I guess this poll proves that when we advice new comers that at least 18-20K AED is the minimum for single/couples coming to Dubai to live a nice lifestyle , we have in our mind that at least 30-40% of this salary are considered as savings, and it is actually doable.
Considering this market and the fact that you can become redundant at anytime for whatever reason, hence the need to have savings.
IMHO, we are all here to live nicely , and ofcourse to make money,period.


----------



## arabianhorse (Nov 13, 2013)

The Rascal said:


> I agree, and cost doesn't mean quality does it (As Steve mentioned to me after his trip to Doha)....


Who in their right mind travels to Doha for hookers?

Maybe Doha for work is the only excuse he can get away with from the missus.

I only spend income from other sources on my hookers, so it cant be traced on my credit card statement.
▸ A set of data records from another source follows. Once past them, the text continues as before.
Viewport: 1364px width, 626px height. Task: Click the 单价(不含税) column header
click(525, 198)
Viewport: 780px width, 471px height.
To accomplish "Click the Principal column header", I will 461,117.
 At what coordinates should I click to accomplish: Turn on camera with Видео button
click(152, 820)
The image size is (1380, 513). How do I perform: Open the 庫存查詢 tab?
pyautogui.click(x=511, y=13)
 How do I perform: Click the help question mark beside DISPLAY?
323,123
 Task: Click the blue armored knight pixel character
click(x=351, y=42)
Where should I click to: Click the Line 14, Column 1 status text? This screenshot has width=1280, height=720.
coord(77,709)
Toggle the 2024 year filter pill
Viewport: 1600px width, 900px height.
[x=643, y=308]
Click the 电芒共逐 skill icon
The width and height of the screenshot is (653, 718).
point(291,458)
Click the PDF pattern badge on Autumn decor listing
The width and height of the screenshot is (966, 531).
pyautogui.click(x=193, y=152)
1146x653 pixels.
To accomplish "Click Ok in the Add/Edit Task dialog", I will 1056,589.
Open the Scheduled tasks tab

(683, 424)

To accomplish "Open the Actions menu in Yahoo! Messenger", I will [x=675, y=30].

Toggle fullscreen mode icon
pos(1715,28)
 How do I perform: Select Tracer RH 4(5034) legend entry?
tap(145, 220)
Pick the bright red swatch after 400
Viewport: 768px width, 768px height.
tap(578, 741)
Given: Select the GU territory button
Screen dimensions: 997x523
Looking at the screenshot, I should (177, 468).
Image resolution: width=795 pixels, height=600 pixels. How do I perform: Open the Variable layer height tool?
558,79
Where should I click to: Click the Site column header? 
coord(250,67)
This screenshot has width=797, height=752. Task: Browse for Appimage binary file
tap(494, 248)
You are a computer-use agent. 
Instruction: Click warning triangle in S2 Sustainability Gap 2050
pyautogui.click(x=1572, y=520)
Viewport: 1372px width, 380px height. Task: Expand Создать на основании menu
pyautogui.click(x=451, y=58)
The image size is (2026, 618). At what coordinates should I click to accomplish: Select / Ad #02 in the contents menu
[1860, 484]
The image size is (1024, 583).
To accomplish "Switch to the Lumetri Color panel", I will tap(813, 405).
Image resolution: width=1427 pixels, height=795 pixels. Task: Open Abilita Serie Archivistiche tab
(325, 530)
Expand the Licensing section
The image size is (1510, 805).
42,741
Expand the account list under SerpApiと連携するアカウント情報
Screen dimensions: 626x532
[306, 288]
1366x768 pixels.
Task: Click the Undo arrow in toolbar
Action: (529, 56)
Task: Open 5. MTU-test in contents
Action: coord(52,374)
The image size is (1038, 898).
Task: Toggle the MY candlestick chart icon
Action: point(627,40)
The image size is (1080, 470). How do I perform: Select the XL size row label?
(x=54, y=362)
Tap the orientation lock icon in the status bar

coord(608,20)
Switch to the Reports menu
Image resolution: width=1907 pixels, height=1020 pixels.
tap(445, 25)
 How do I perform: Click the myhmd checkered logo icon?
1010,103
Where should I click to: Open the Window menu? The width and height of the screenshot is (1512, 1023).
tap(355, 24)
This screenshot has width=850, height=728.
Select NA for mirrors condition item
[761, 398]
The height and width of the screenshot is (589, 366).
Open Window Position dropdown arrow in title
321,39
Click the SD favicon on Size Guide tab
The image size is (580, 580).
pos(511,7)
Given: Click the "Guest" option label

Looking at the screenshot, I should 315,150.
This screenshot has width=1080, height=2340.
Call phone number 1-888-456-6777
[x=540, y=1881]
Non UAE income only. I'm not stupid.


----------



## The Rascal (Aug 6, 2014)

arabianhorse said:


> Who in their right mind travels to Doha for hookers?
> 
> Maybe Doha for work is the only excuse he can get away with from the missus.
> 
> ...


Hookers take credit cards? Wow, what do you do swipe their ass?


----------



## Fat Bhoy Tim (Feb 28, 2013)

I'm lucky if I can save AED 2-3k a month never mind USD 2k a month.


----------



## arabianhorse (Nov 13, 2013)

Fat Bhoy Tim said:


> I'm lucky if I can save AED 2-3k a month never mind USD 2k a month.


you sure you're from Scotland ?


----------



## The Rascal (Aug 6, 2014)

arabianhorse said:


> you sure you're from Scotland ?


LOL


----------



## arabianhorse (Nov 13, 2013)

Rascal - you need to up your game mate.


All the good ones take credit card and they dont charge a credit card admin fee


----------



## Fat Bhoy Tim (Feb 28, 2013)

arabianhorse said:


> you sure you're from Scotland ?


Believe me, this tight-fisted Scot saves more than people earning double what he does.


----------



## The Rascal (Aug 6, 2014)

arabianhorse said:


> Rascal - you need to up your game mate.
> 
> All the good ones take credit card and they dont charge a credit card admin fee


I gotta take my hat off to you bud.

So where DO you swipe?


----------



## IzzyBella (Mar 11, 2013)

I think this got laddish very fast, rein it in guys.


----------



## BedouGirl (Sep 15, 2011)

IzzyBella said:


> I think this got laddish very fast, rein it in guys.


I said that without moving my lips hehe. Thank you Izzy


----------



## Fat Bhoy Tim (Feb 28, 2013)

I'm just surprised they've not yet whipped them out to compare sizes.


----------



## IzzyBella (Mar 11, 2013)

BedouGirl said:


> I said that without moving my lips hehe. Thank you Izzy


Well, I'm not one to be prissy, so when I feel it's gone a bit too far it's probably well over the line of "acceptability" on this forum 



Fat Bhoy Tim said:


> I'm just surprised they've not yet whipped them out to compare sizes.


Well, you first. :tongue1:


----------



## BedouGirl (Sep 15, 2011)

Fat Bhoy Tim said:


> I'm just surprised they've not yet whipped them out to compare sizes.


Nooooooooooo!


----------